Selected extract:
>>>>

Details on the `R` package can be found in its [vignette.](https://cran.r-project.org/web/packages/extraTrees/vignettes/extraTrees.pdf)

We will also discuss `ranger` an alternative package for fitting a random forest, as well as `xgboost`, an alternative boosting package.

# Extremely Randomized Trees

Extremely Randomized Trees (ERT) are very similar to Random Forests. (RF) There are essentially two main differences:

- ERT do not resample observations when building a tree. (They do not perform bagging.)
- ERT do not use the "best split."
    - Like a RF, ERT select a random subset of predictors for each split. (A tuning parameter: `mtry`)
    - Instead of the "best split" for the predictors, ERT makes a small number of randomly chosen splits-points for each of the selected predictors. In the original method, this value was 1. (A tuning parameter: `numRandomCuts`) 
    - ERT then selects the "best split" from this small number of choices.

<<<<

Data section:

>>>>

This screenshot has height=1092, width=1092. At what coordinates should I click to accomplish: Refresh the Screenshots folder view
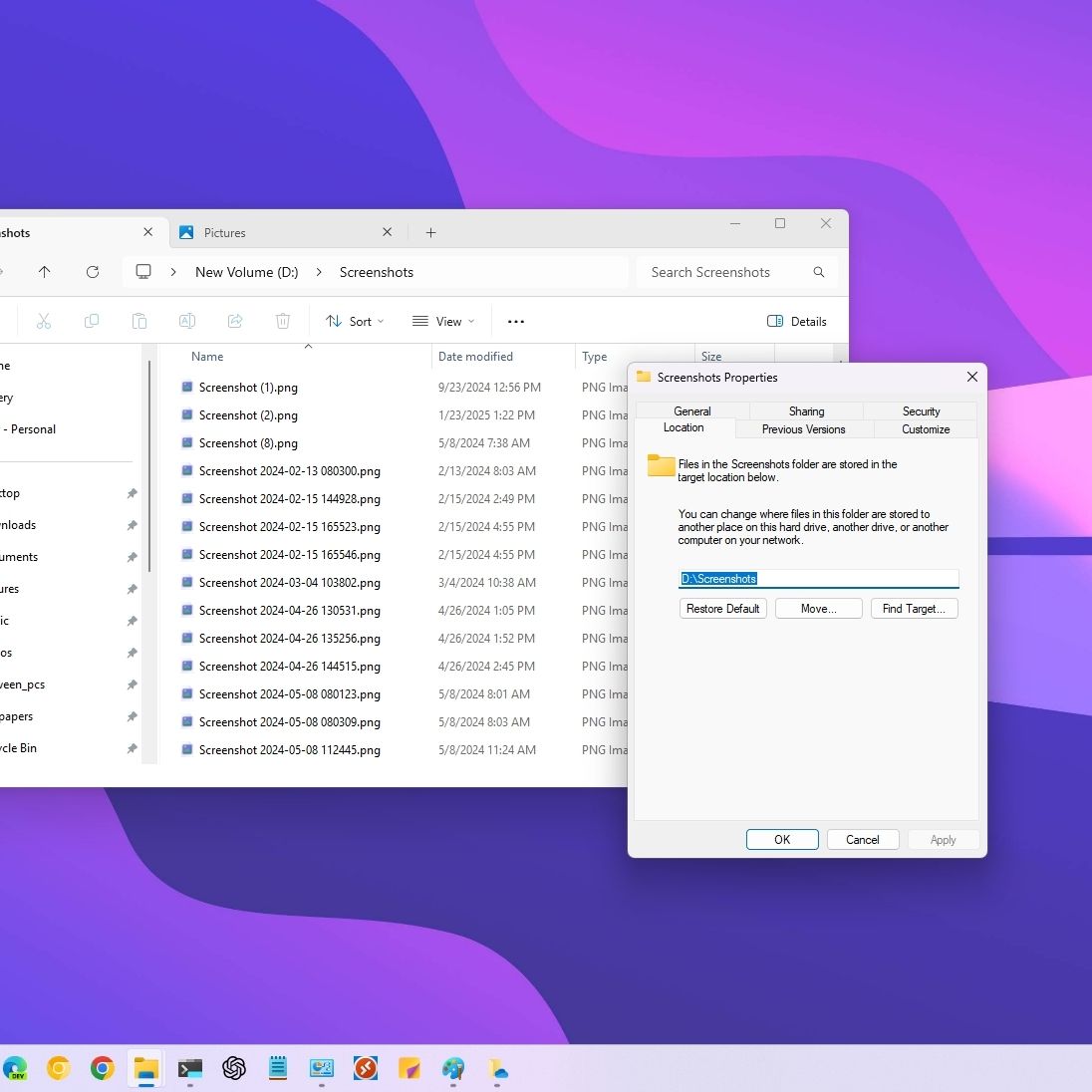(x=93, y=272)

<<<<

Task instructions:
a) In the extremely randomized trees text, swap "best split" for "optimal split" and write out the part that opens with the words containing "- ERT do not use" and closes with "number of choices.".
b) In the extremely randomized trees text, how many randomly chosen split-points per predictor were used in the original method?
The lines have no role in this.

The solutions:
a)
- ERT do not use the "optimal split."
    - Like a RF, ERT select a random subset of predictors for each split. (A tuning parameter: `mtry`)
    - Instead of the "optimal split" for the predictors, ERT makes a small number of randomly chosen splits-points for each of the selected predictors. In the original method, this value was 1. (A tuning parameter: `numRandomCuts`) 
    - ERT then selects the "optimal split" from this small number of choices.

b) 1